Friday, January 4, 2013

Resolution


:-)

Yes I get it.

In the context of a new year (Happy New Year to all, by the way!) the title of this post may easily be misconstrued.

No problem. I shall explain.

I don't mean New Year's resolutions.

Although...speaking of which, I do have an important one.
Not too private to share, so I will.

I shall learn to dance this year :-)
Though, not quite like that in the video accompanying this post, one might be relieved to hear :-)


And... in bowing to popular demand, I shall try to keep posts shorter henceforth.
This New Year resolution may be harder to keep, but I shall try.

I fully rely on you guys to give me a little rap on the knuckles if I exceed acceptable limits :-)




With regards to the SMP, I have alternated (quite schizophrenically) between optimistic and pessimistic.
Now I arrive at the gates of 'neutral'.


Here's how I arrived here.

I had always liked this particular song but not necessarily the pop group, a British girl band known as 'The Sugababes'. I like the 'rhythm' of the underlying beat of this song.
I had also never seen this video until very recently.

It is generally 'raunchy' as one would expect of a pop music video.




But I see something else.

It seems quite apocalyptic to me, for some reason. It also seems incredibly tragic. I find it a particularly joyless song, with my new frame of mind recently, whereas I always liked it before without the 'visual' and not paying much attention to the lyrics.

Women in a ring, men apparently excluded, a metal barricade separating the two genders until the very end.

The lyrics start with this:

Round, round baby
Round, round
Spinning out on me
I don't need no man
Got my kicks for free


And somewhere in the middle we have this...

Explanations - no you don't need one
Having a good time
Getting down to the fun
And it's your time
Just tonight he'll be mine
And he's gone
Yeah


Which seems to describe a 'round and round situation' known as a 'carousel' rather well...

And we end up with...

Ooh
Does it hurt, when you see
How I've done
Without you
Thought that I couldn't belong
Never thought that you could be so cruel
All you need is some friends
Won't be by yourself
Let's go round and round and round and round and r-o-u-nd


There's certainly a touch of 'you hate how I succeed without you' here.


And so on.


This reminds me of the post about angry men and women.

Men and women angry at each other and chasing each other round and round an empty rink of some sort.
Except in this picture drawn by the Sugababes, the women are secluded in a secure area - presumably for their own safety.


How is this all going to end?


The resolution will come, for sure.
But in what form?

What will happen to these angry men and women of the SMP when they are in their 80s and 90s?


Would it be the 'decline' predicted by some?
Or a miraculous recovery by all concerned?


I suddenly had the thought that it would be more like a peaceful resolution.
A contentment which may well be unexpected by all concerned.

Neutral.
But good enough.

DATASET SECTION:
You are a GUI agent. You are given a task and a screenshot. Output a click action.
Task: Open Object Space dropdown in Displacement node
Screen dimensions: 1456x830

OBJECTIVE 1: Reproduce the stretch of the Resolution blog post from "I had always" through "until very recently.".
OBJECTIVE 2: Proceed with the Resolution blog post from the point where it stops.

ANSWER 1:
I had always liked this particular song but not necessarily the pop group, a British girl band known as 'The Sugababes'. I like the 'rhythm' of the underlying beat of this song.
I had also never seen this video until very recently.

ANSWER 2:
I guess everyone has something to be angry about to some extent.
But as Bellita once said, perhaps it is women who will have to blink first.
Remarkable insight.

But not every woman wants to blink first.

Does anyone else have a different ending in mind?
If so, why not share?





20 comments:

OffTheCuff said...

Learn to dance for real... Swing dance. Where you touch your partner and someone leads, none of this silly club or beach dancing.

Spacetraveller said...

OTC,

Yes!
Brilliant advice for me :-)

I must admit, I had to look up 'swing dance'. I never heard this term before...is it an Americanism for what I would call 'ballroom dancing'?

You may have read my post about Tango dancing...I LOVE the idea of dance, and whilst I think I have the potential to be a great dancer, for some reason, I haven't yet realised it, lol.

There is a good reason I would like to learn to dance this year. And yes, I don't think I have much use for 'club dancing'.

Whilst I like dances like Tango, Salsa, etc., I feel it might be 'too much' for me.

I have developed a 'crush' on the dance called the Ländler. It has an important personal significance for me and I think it is also a beautiful, graceful dance without being too, erm, sensual, lol.

If I could dance the Ländler well in a few months, I would be a very happy girl indeed!

That is my simple goal for 2013 :-)

Unknown said...

You move to America and you can learn to line-dance. No talent is required except you have to buy cowboy boots, and believe me, you'll love them.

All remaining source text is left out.